My fifth is independent (non-medical) prescribing. Initially launched in 2006 over the last decade the range of who, with appropriate additional qualifications, can prescribe any licensed drug from the BNF has expanded to include, for example, nurses, pharmacists, podiatrists, optometrists and physiotherapists. Independent prescribing has allowed the development of new roles, allowed genuine autonomy, and benefited services and patients.


My sixth, is online referrals (Chose and Book, letter templates, etc.). When I started general practice, we dictated all letters into a machine, to be typed up later by our secretaries. Now this is all done via templates using computer consultations and transmitted via email. Over the last decade, how we interact with secondary care and make referrals has been transformed.


My seventh is patient self-referral: especially to IAPTs and Termination of Pregnancy. This has cut out delays (which can be serious for both mental illness and where a woman wishes to terminate her pregnancy). It has meant that the patient is in control and that the GP can focus on counselling the patient rather than making a referral.

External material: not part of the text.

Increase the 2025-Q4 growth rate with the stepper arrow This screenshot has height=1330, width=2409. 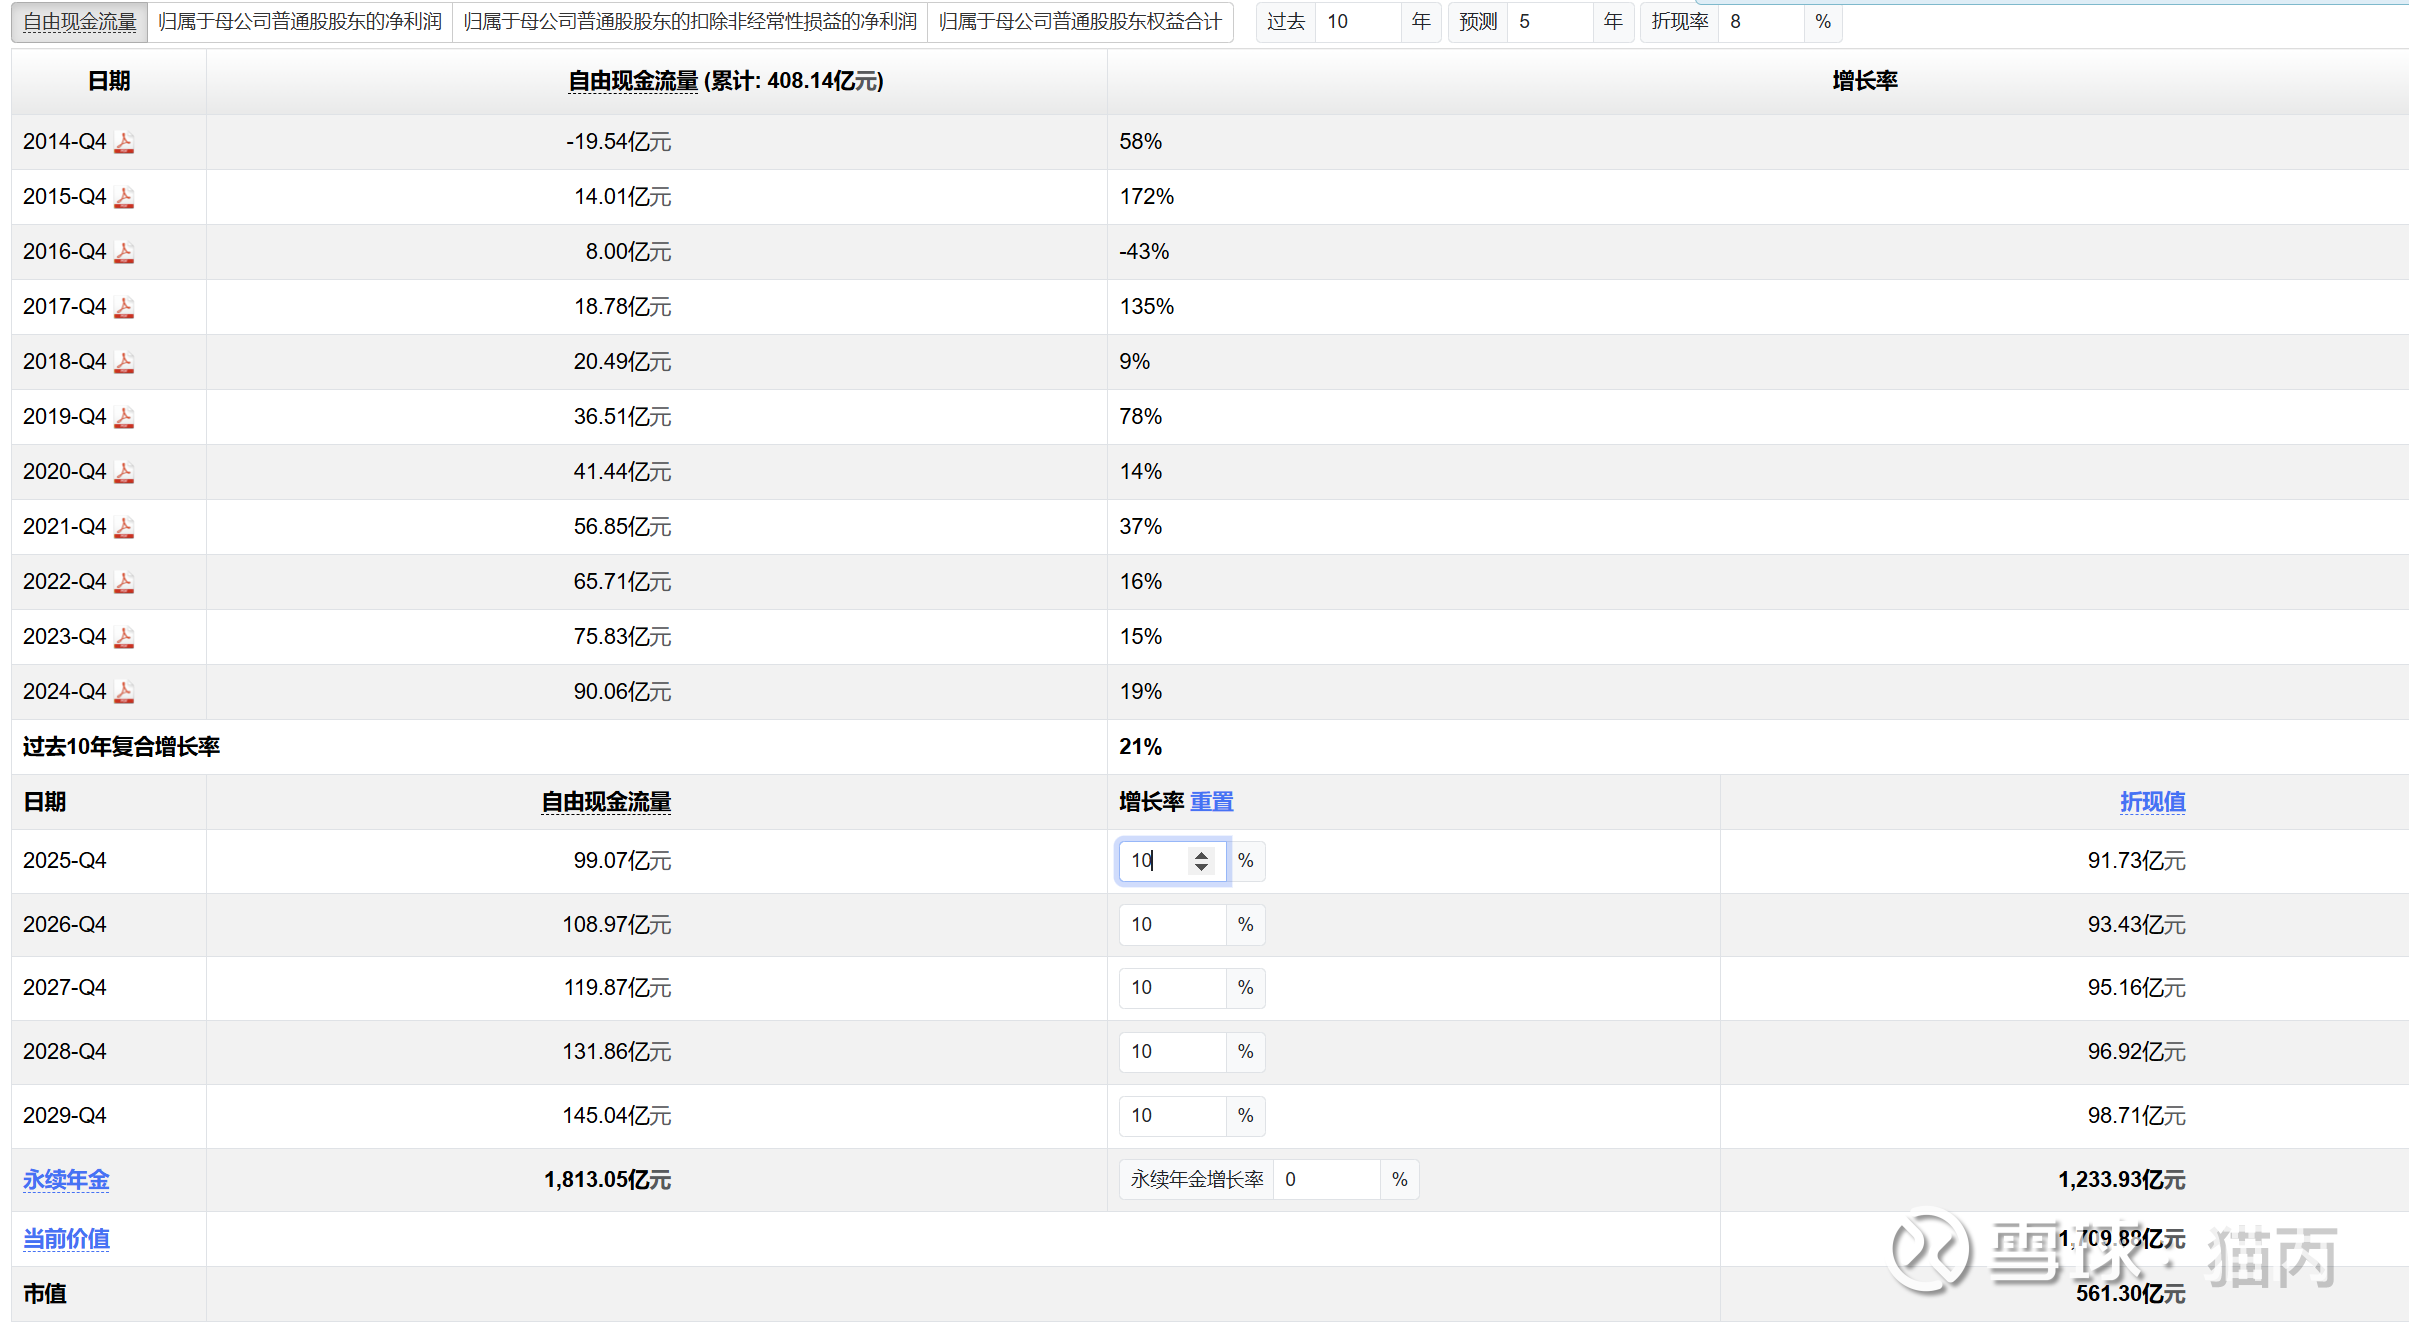(1201, 855)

My eighth is another where I have a conflict of interest. It is the Practitioner Health Programme (www.php.nhs.uk). Now entering its 10th year, the NHS Practitioner Health Programme is a confidential, mental health and addiction service for doctors and dentists in England (all doctors and dentists in London, and all GPs across England). It is integrated (in that the multi disciplinary team work together, share physical space, medical records, learning and patients); GP-led; holistic (in that it provides care from prevention through to treatment [pharmacological and psychological]); the first mental health service of its kind for doctors in Europe. The service has addressed the problems related to doctors being reluctant patients and having structural and other barriers placed in their way when they try and access confidential care. The service has seen around 10% of all London doctors and since its launch in Jan 2017 2% of all GPs in England. It has been shown through independent analysis to provide value for money with remarkable health, return to work, social functioning outcomes and by implication (safer doctors make for safer patients) better quality of care for patient.

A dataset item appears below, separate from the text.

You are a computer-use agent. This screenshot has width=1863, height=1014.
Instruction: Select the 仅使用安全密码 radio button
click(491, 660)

My ninth has to be the increase skill mix in our practices – especially the pharmacist.


My tenth, last but by no means least, is allowing GPs to work in extended (special interest) roles. I worked as a GP in mental health, care of the homeless and drug misuse and now many GPs work in extended roles across the NHS. This adds value and helps with career development – important if we are to retain our profession.


These are my ten. They are by no means the only innovations and I am sure many of you have others which you can add. I have been a GP for 26 years now (and have been involved in general practice in some form for 40 years as I worked as a Saturday receptionist before starting medical school). My life as a GP has transformed. It is now safer, more efficient, higher quality. For GPs entering now they have more choice in how, where, and when they work. Despite its difficulties, general practice has a bright future and I wish the next generation well. I hope that they have as fulfilling career as I have had and maybe in a quarter of a century my top ten innovations will seem like the stone age.